A word-for-word repeat of all the data is the goal.

[[ AVAILABLE DATA, beginning ]]

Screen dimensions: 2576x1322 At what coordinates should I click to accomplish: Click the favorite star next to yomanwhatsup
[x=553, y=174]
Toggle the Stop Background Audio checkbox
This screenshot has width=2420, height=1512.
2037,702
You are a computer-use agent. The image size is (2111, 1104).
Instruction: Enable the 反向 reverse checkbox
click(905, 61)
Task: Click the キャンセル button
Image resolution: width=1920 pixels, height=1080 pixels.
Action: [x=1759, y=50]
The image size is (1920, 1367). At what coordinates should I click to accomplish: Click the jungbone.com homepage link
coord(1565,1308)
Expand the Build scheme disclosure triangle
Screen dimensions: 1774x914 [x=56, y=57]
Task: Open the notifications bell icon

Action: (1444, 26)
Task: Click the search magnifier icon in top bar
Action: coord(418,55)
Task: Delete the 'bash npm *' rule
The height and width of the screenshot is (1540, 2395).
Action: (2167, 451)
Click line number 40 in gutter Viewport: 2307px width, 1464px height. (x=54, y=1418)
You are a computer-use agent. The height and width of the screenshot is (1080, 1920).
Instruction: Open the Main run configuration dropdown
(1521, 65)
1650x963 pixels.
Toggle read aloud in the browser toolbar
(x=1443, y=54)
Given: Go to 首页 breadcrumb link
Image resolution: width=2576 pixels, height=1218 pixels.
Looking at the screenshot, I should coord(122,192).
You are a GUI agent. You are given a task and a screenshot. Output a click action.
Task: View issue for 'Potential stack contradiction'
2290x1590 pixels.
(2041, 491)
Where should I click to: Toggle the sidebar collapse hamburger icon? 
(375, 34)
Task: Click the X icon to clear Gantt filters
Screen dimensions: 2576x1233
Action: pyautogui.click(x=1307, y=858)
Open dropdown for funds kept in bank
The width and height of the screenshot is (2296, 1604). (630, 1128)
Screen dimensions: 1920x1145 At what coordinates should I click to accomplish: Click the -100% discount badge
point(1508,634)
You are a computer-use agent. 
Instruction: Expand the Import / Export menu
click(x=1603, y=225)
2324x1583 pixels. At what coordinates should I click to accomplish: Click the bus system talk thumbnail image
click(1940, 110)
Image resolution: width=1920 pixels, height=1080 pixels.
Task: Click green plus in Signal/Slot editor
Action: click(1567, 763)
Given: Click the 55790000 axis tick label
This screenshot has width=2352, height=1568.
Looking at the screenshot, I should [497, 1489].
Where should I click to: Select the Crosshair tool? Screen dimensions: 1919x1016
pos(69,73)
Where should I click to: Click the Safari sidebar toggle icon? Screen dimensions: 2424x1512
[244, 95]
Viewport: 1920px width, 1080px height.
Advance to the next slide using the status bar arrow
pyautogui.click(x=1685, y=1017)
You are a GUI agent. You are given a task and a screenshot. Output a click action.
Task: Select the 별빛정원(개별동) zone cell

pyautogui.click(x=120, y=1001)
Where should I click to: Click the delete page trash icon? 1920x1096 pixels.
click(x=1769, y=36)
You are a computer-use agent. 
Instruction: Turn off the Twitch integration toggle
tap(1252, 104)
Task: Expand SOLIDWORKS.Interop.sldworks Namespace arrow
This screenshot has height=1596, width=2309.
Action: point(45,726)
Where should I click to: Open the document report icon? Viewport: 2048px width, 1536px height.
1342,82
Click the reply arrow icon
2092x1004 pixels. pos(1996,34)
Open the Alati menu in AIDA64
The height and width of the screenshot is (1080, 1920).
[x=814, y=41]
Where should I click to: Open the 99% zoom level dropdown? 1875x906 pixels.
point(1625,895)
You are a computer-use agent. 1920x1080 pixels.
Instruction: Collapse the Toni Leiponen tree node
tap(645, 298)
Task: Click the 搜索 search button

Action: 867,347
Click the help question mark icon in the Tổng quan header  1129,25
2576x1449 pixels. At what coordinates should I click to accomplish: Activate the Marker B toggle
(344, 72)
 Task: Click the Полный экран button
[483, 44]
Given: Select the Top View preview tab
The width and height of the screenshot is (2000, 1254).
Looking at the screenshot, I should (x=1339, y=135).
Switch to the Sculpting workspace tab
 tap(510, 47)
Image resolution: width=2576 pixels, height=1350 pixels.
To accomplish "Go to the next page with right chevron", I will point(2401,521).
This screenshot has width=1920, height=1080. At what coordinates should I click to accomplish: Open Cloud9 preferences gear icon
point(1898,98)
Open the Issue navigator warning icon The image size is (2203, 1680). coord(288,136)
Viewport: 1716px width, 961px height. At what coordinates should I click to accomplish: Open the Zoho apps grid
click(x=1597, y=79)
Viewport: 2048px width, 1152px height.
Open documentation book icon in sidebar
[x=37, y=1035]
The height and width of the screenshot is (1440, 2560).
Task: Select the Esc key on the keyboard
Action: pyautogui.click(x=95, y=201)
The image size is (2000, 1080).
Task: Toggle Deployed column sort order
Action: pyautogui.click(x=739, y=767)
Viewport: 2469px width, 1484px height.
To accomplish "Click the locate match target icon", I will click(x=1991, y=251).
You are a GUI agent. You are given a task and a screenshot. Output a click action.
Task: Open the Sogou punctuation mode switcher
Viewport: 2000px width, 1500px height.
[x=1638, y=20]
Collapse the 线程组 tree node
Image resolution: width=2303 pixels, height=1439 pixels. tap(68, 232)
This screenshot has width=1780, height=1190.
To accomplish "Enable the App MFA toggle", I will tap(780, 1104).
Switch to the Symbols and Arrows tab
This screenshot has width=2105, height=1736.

[[ AVAILABLE DATA, end ]]

■ RESPONSE AREA
Screen dimensions: 2576x1322 At what coordinates should I click to accomplish: Click the favorite star next to yomanwhatsup
[x=553, y=174]
Toggle the Stop Background Audio checkbox
This screenshot has width=2420, height=1512.
2037,702
You are a computer-use agent. The image size is (2111, 1104).
Instruction: Enable the 反向 reverse checkbox
click(905, 61)
Task: Click the キャンセル button
Image resolution: width=1920 pixels, height=1080 pixels.
Action: [x=1759, y=50]
The image size is (1920, 1367). At what coordinates should I click to accomplish: Click the jungbone.com homepage link
coord(1565,1308)
Expand the Build scheme disclosure triangle
Screen dimensions: 1774x914 [x=56, y=57]
Task: Open the notifications bell icon

Action: (1444, 26)
Task: Click the search magnifier icon in top bar
Action: coord(418,55)
Task: Delete the 'bash npm *' rule
The height and width of the screenshot is (1540, 2395).
Action: (2167, 451)
Click line number 40 in gutter Viewport: 2307px width, 1464px height. (x=54, y=1418)
You are a computer-use agent. The height and width of the screenshot is (1080, 1920).
Instruction: Open the Main run configuration dropdown
(1521, 65)
1650x963 pixels.
Toggle read aloud in the browser toolbar
(x=1443, y=54)
Given: Go to 首页 breadcrumb link
Image resolution: width=2576 pixels, height=1218 pixels.
Looking at the screenshot, I should coord(122,192).
You are a GUI agent. You are given a task and a screenshot. Output a click action.
Task: View issue for 'Potential stack contradiction'
2290x1590 pixels.
(2041, 491)
Where should I click to: Toggle the sidebar collapse hamburger icon? 
(375, 34)
Task: Click the X icon to clear Gantt filters
Screen dimensions: 2576x1233
Action: pyautogui.click(x=1307, y=858)
Open dropdown for funds kept in bank
The width and height of the screenshot is (2296, 1604). (630, 1128)
Screen dimensions: 1920x1145 At what coordinates should I click to accomplish: Click the -100% discount badge
point(1508,634)
You are a computer-use agent. 
Instruction: Expand the Import / Export menu
click(x=1603, y=225)
2324x1583 pixels. At what coordinates should I click to accomplish: Click the bus system talk thumbnail image
click(1940, 110)
Image resolution: width=1920 pixels, height=1080 pixels.
Task: Click green plus in Signal/Slot editor
Action: click(1567, 763)
Given: Click the 55790000 axis tick label
This screenshot has width=2352, height=1568.
Looking at the screenshot, I should [497, 1489].
Where should I click to: Select the Crosshair tool? Screen dimensions: 1919x1016
pos(69,73)
Where should I click to: Click the Safari sidebar toggle icon? Screen dimensions: 2424x1512
[244, 95]
Viewport: 1920px width, 1080px height.
Advance to the next slide using the status bar arrow
pyautogui.click(x=1685, y=1017)
You are a GUI agent. You are given a task and a screenshot. Output a click action.
Task: Select the 별빛정원(개별동) zone cell

pyautogui.click(x=120, y=1001)
Where should I click to: Click the delete page trash icon? 1920x1096 pixels.
click(x=1769, y=36)
You are a computer-use agent. 
Instruction: Turn off the Twitch integration toggle
tap(1252, 104)
Task: Expand SOLIDWORKS.Interop.sldworks Namespace arrow
This screenshot has height=1596, width=2309.
Action: point(45,726)
Where should I click to: Open the document report icon? Viewport: 2048px width, 1536px height.
1342,82
Click the reply arrow icon
2092x1004 pixels. pos(1996,34)
Open the Alati menu in AIDA64
The height and width of the screenshot is (1080, 1920).
[x=814, y=41]
Where should I click to: Open the 99% zoom level dropdown? 1875x906 pixels.
point(1625,895)
You are a computer-use agent. 1920x1080 pixels.
Instruction: Collapse the Toni Leiponen tree node
tap(645, 298)
Task: Click the 搜索 search button

Action: 867,347
Click the help question mark icon in the Tổng quan header  1129,25
2576x1449 pixels. At what coordinates should I click to accomplish: Activate the Marker B toggle
(344, 72)
 Task: Click the Полный экран button
[483, 44]
Given: Select the Top View preview tab
The width and height of the screenshot is (2000, 1254).
Looking at the screenshot, I should (x=1339, y=135).
Switch to the Sculpting workspace tab
 tap(510, 47)
Image resolution: width=2576 pixels, height=1350 pixels.
To accomplish "Go to the next page with right chevron", I will point(2401,521).
This screenshot has width=1920, height=1080. At what coordinates should I click to accomplish: Open Cloud9 preferences gear icon
point(1898,98)
Open the Issue navigator warning icon The image size is (2203, 1680). coord(288,136)
Viewport: 1716px width, 961px height. At what coordinates should I click to accomplish: Open the Zoho apps grid
click(x=1597, y=79)
Viewport: 2048px width, 1152px height.
Open documentation book icon in sidebar
[x=37, y=1035]
The height and width of the screenshot is (1440, 2560).
Task: Select the Esc key on the keyboard
Action: pyautogui.click(x=95, y=201)
The image size is (2000, 1080).
Task: Toggle Deployed column sort order
Action: pyautogui.click(x=739, y=767)
Viewport: 2469px width, 1484px height.
To accomplish "Click the locate match target icon", I will click(x=1991, y=251).
You are a GUI agent. You are given a task and a screenshot. Output a click action.
Task: Open the Sogou punctuation mode switcher
Viewport: 2000px width, 1500px height.
[x=1638, y=20]
Collapse the 线程组 tree node
Image resolution: width=2303 pixels, height=1439 pixels. tap(68, 232)
This screenshot has width=1780, height=1190.
To accomplish "Enable the App MFA toggle", I will tap(780, 1104).
Switch to the Symbols and Arrows tab
This screenshot has width=2105, height=1736.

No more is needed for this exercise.